Set down, word for word, the stretch of lines from the one containing "Select native 1080p, 1920" to the end of the records below.

Start of Supplied records

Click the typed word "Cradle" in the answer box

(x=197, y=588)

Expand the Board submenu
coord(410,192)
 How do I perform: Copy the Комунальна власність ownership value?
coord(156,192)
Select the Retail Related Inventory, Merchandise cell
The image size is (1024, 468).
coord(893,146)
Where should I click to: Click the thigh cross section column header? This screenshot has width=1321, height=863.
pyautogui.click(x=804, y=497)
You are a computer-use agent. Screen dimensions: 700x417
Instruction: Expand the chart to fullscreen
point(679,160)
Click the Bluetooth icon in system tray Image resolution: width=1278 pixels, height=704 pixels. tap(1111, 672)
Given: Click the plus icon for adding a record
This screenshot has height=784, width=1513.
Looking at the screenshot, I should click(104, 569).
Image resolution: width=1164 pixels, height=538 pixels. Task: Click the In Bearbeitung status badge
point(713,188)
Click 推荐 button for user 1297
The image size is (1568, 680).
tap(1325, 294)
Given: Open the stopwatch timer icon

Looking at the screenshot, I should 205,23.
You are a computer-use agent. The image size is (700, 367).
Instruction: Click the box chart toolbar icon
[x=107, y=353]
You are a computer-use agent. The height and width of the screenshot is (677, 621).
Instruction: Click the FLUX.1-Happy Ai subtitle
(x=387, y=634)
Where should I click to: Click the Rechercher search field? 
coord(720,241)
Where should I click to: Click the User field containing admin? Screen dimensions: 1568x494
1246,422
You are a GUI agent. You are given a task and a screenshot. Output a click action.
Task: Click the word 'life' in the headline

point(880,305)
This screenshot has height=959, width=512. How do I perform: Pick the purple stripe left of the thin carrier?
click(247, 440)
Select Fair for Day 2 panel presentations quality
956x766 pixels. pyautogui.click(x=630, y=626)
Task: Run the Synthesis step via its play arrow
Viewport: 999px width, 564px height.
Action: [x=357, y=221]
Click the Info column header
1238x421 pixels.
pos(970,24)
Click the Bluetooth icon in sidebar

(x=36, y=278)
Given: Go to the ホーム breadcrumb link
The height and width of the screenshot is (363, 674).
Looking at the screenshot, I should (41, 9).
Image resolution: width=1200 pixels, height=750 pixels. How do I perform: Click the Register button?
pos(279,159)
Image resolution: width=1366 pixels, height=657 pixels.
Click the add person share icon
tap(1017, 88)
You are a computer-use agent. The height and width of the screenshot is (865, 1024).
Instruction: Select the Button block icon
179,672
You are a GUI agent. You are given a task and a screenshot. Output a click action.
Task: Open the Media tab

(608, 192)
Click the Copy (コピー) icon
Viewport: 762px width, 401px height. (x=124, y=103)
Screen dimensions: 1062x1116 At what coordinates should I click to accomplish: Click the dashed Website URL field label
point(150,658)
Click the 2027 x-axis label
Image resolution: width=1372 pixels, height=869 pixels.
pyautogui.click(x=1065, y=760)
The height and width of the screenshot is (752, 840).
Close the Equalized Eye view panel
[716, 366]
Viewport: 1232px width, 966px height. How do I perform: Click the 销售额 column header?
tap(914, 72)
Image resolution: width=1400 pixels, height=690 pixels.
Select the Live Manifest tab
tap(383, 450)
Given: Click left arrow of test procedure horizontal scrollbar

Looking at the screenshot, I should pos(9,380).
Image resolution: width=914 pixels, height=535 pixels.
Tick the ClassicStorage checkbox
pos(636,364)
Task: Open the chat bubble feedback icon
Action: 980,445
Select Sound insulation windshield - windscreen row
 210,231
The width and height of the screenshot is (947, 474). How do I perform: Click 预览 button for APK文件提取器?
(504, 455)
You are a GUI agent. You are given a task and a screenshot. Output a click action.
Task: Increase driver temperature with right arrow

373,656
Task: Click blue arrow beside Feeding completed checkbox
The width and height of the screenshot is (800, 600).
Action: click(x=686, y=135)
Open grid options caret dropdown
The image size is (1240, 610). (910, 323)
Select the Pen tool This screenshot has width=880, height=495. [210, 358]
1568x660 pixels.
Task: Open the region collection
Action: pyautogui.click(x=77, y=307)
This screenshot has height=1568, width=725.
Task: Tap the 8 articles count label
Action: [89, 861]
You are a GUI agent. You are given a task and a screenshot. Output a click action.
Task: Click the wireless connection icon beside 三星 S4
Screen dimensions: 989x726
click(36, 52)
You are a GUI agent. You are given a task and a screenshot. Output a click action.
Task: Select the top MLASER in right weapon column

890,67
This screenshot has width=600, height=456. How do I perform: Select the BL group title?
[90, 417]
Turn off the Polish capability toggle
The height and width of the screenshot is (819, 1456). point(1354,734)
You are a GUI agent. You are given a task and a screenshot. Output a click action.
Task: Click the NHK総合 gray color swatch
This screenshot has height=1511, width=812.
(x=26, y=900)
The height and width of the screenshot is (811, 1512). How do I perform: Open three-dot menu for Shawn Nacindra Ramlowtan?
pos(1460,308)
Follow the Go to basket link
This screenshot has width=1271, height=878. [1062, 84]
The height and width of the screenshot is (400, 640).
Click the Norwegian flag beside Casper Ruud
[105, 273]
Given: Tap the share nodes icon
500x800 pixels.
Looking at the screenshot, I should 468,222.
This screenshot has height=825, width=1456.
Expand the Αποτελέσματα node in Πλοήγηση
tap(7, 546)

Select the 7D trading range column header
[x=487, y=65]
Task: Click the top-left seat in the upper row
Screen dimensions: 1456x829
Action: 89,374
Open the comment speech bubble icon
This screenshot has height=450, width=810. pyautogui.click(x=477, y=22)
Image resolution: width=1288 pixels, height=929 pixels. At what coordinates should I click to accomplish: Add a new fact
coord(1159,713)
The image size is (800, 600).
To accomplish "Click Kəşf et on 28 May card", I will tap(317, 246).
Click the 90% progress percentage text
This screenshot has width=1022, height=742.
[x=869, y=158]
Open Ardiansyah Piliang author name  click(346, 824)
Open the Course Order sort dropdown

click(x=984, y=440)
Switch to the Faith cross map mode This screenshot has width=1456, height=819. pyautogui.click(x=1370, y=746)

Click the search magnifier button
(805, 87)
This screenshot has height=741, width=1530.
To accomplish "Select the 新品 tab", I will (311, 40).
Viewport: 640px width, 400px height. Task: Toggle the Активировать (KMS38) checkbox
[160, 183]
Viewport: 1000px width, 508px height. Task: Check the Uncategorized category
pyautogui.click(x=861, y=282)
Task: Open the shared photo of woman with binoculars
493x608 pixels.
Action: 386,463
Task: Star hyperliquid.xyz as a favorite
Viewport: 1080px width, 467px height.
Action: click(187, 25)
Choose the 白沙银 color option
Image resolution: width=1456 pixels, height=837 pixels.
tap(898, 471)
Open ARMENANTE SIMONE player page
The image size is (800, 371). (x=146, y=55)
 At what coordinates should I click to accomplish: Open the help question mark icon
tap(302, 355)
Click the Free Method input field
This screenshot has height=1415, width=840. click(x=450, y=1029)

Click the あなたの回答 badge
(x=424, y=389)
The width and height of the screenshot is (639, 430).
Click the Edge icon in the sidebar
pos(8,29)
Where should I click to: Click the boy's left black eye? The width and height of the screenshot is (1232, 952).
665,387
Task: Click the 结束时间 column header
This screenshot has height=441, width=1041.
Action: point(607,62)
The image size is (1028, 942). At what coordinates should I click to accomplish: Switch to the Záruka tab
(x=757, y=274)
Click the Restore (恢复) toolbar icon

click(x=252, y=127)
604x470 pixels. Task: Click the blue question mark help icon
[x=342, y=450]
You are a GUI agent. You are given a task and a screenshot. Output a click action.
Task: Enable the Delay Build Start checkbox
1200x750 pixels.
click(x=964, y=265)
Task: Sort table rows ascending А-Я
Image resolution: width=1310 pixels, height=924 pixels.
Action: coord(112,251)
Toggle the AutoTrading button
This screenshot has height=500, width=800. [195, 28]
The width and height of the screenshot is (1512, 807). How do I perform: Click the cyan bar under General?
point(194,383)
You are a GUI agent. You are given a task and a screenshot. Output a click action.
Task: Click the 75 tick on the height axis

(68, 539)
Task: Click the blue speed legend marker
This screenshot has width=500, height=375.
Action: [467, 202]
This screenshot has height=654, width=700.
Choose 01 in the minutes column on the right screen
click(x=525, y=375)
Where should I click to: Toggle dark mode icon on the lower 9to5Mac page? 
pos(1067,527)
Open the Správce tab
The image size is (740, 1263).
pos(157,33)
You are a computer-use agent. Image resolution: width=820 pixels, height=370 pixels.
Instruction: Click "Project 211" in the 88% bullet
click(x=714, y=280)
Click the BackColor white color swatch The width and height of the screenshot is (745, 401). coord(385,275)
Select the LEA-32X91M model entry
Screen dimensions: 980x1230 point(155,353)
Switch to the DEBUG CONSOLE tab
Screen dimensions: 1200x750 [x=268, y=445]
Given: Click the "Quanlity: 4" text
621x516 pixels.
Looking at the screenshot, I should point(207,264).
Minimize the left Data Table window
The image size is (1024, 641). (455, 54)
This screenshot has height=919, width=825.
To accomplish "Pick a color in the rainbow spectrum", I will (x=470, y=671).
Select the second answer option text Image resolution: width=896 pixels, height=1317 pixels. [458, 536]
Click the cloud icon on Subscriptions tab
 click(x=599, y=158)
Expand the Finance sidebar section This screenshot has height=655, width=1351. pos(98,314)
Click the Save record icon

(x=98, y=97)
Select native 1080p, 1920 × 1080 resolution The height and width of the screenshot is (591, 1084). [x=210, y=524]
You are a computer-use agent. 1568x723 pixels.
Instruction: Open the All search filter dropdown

End of Supplied records

_Solved exercise_
Select native 1080p, 1920 × 1080 resolution The height and width of the screenshot is (591, 1084). [x=210, y=524]
You are a computer-use agent. 1568x723 pixels.
Instruction: Open the All search filter dropdown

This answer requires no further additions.